Earlier in this thread, at Reply 9 at http://www.pizzamaking.com/forum/index.php/topic,6758.msg58413.html#msg58413
, in response to a post by marc (widespreadpizza), there was a discussion of a supposed "mysterious ingredient" use in the Papa John's dough. Off and on, including recently at the thread at http://www.pizzamaking.com/forum/index.php/topic,13725.msg137596.html#msg137596
, there have been other attempts to resolve the mystery. As I noted earlier today at Reply 11 in that thread, I believe I have solved the mystery.
Solving the mystery was actually quite simple. I just called Papa John's, at the telephone number (1-888-404-7537) that I have used before to speak to someone at PJs about their products. I ended up being connected to Diane Helms. I had spoken to her before and assumed that she was just a customer service rep but one with a good working knowledge of the ingredients that go into their products and the related nutrition information. As it turns out, she is the PJ manager of domestic R&D. I even later found a photo of her at http://www.dnj.com/article/B2/20110507/BUSINESS/305080035/Papa-John-s-gains-heat-up-pizza-race
. (Note: See EDIT below for a working link of a photo of Ms. Helms).

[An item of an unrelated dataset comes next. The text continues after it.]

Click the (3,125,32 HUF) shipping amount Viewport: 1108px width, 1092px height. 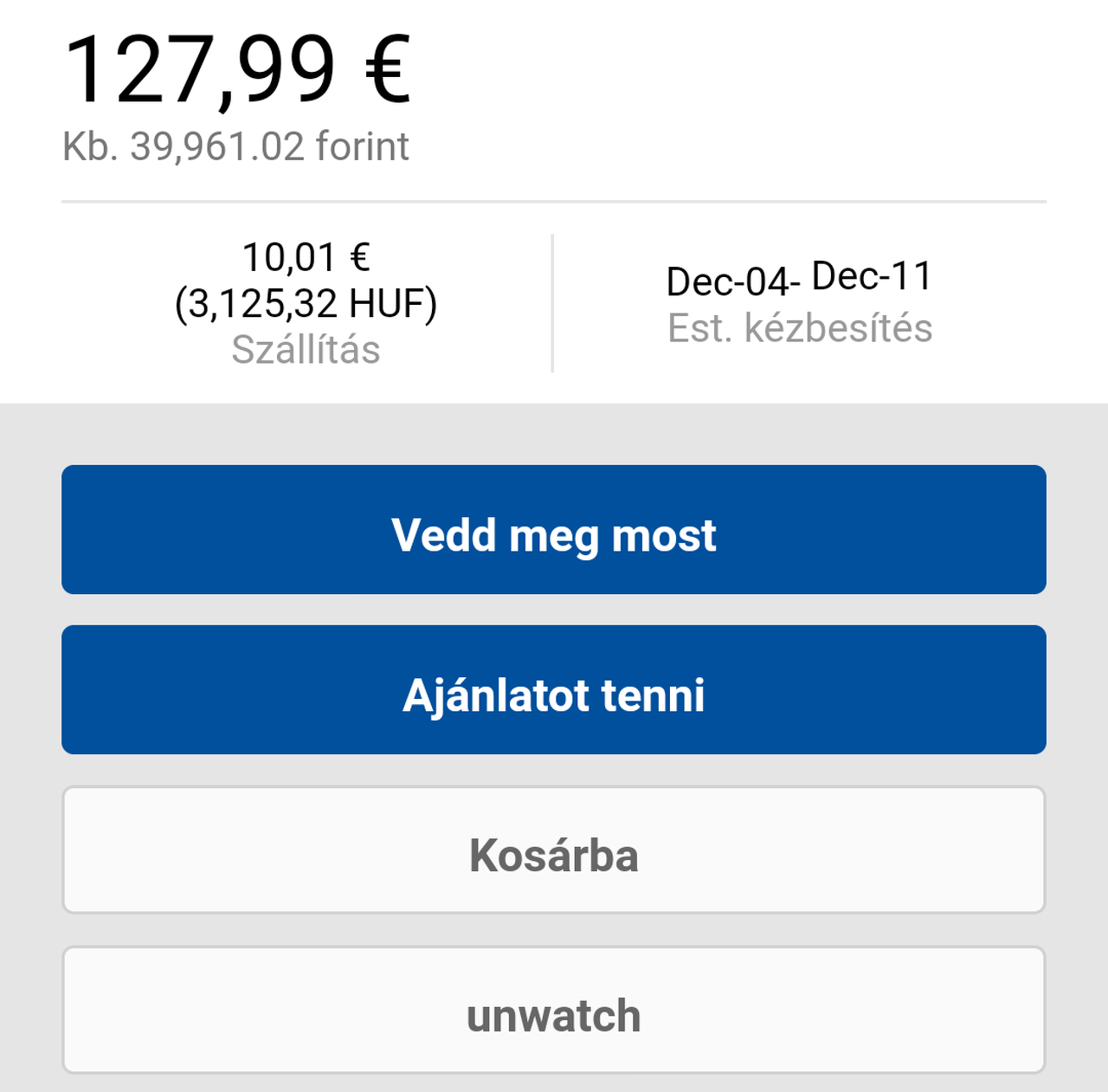[306, 304]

I asked Diane about the reference by John Schnatter (the founder and CEO of PJs) in the PJ Facebook video at
to a particular kind of seed used to make the PJ flour. As previously noted, the reference is at about 3:15 in the video. I asked Diane what John Schnatter was saying about that seed. She said it is the Platte River seed. She went on to explain that that seed was developed specifically for PJs in order to achieve a particular flavor in the finished crust, a point she emphasized a few times during our conversation. The flour itself is a proprietary flour that is milled specifically for PJs, and whichever miller does the milling for PJs is not permitted to sell the flour to anyone else. It is exclusive to PJs. Diane believes that the name Platte River was given to the flour by people who were involved in coming up with the particular seed used to make the flour. It is not something that someone can go and ask for and expect to end up with the PJ flour. For what it is worth, a quick Google search shows that there is apparently a Platte River in Nebraska. Nebraska happens to be one of the growing areas for hard red spring wheat.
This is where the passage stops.